Using ThreadPoolExecutor

from concurrent.futures import ThreadPoolExecutor, as_completed
import requests
from bs4 import BeautifulSoup
from urllib.parse import urljoin, urlparse
import threading

class ThreadedCrawler:
    def __init__(self, seed_url, max_pages=100, max_workers=5):
        self.seed_url = seed_url
        self.max_pages = max_pages
        self.max_workers = max_workers
        self.domain = urlparse(seed_url).netloc
        self.visited = set()
        self.to_visit = [seed_url]
        self.lock = threading.Lock()
        self.results = []
        self.session = requests.Session()
        self.session.headers.update({
            "User-Agent": "Mozilla/5.0 (compatible; ThreadedCrawler/1.0)"
        })

    def fetch_and_parse(self, url):
        try:
            response = self.session.get(url, timeout=30)
            response.raise_for_status()
            soup = BeautifulSoup(response.text, "lxml")

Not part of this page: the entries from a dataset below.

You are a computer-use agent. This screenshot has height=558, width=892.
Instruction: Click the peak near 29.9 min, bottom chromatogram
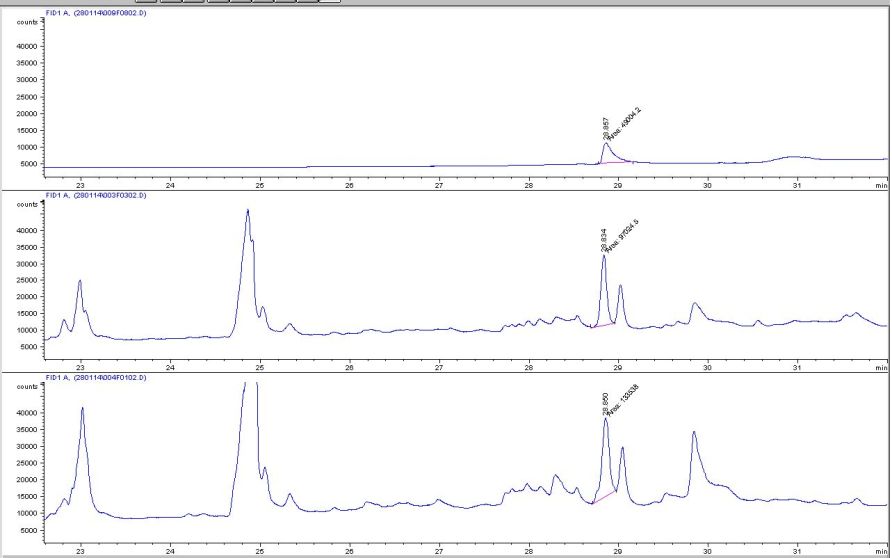coord(694,433)
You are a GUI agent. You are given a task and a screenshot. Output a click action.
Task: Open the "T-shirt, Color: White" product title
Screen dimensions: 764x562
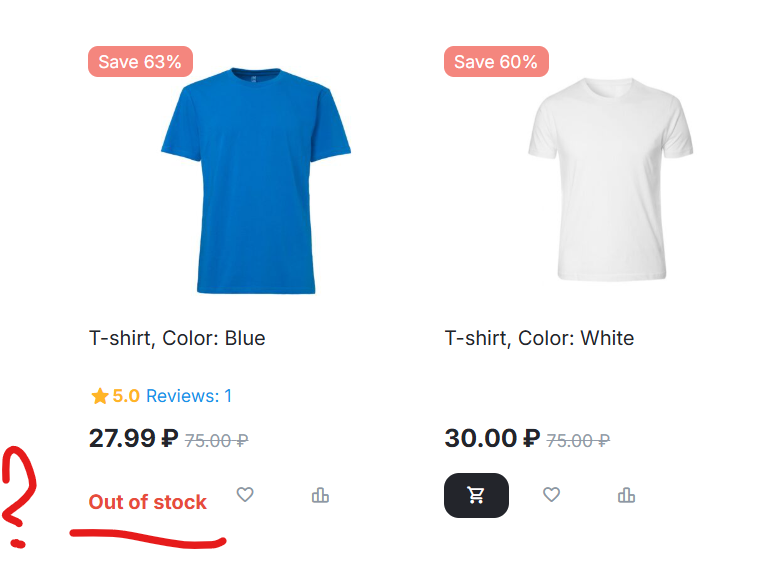coord(539,338)
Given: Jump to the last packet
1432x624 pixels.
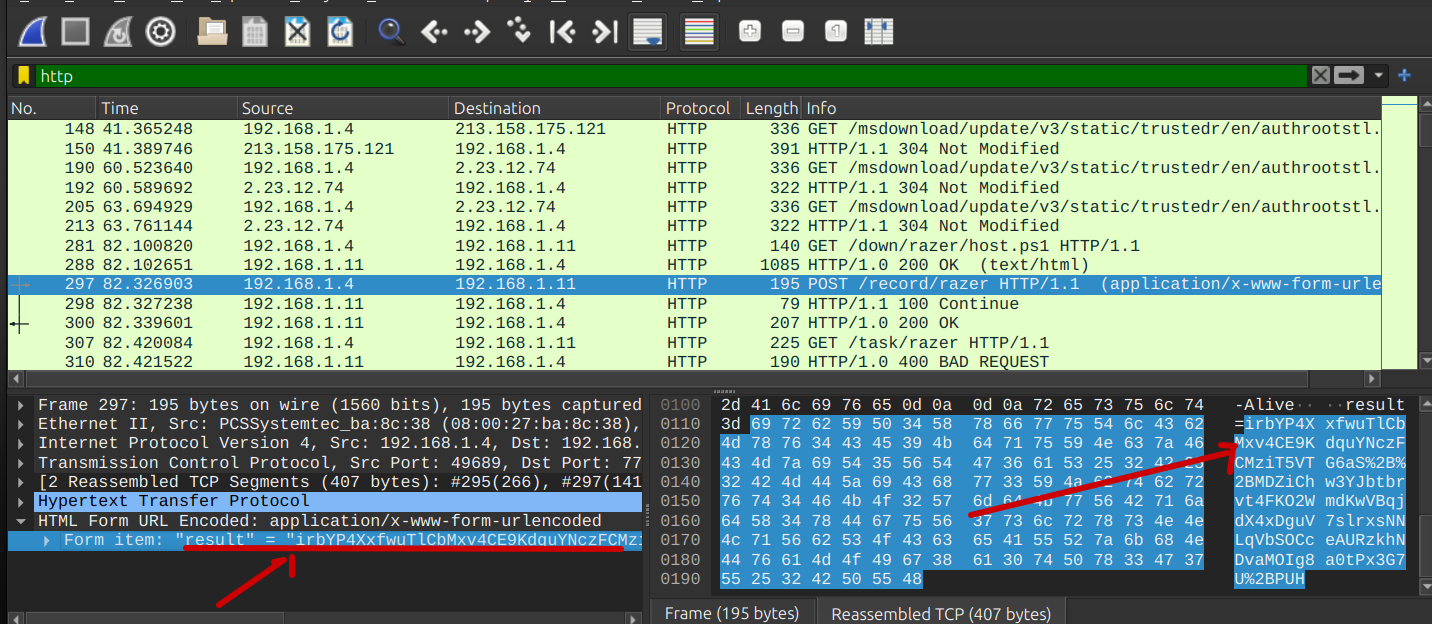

            title = soup.title.string if soup.title else ""
            links = set()

            for a_tag in soup.find_all("a", href=True):
                absolute = urljoin(url, a_tag["href"])
                parsed = urlparse(absolute)
                if parsed.netloc == self.domain:
                    clean = f"{parsed.scheme}://{parsed.netloc}{parsed.path}"
                    links.add(clean)

            return {"url": url, "title": title, "links": links}

        except Exception as e:
            return {"url": url, "error": str(e), "links": set()}

    def crawl(self):
        with ThreadPoolExecutor(max_workers=self.max_workers) as executor:
            while self.to_visit and len(self.visited) < self.max_pages:
                # Get batch of URLs
                batch = []
                with self.lock:
                    while self.to_visit and len(batch) < self.max_workers:
                        url = self.to_visit.pop(0)
                        if url not in self.visited:
                            self.visited.add(url)
                            batch.append(url)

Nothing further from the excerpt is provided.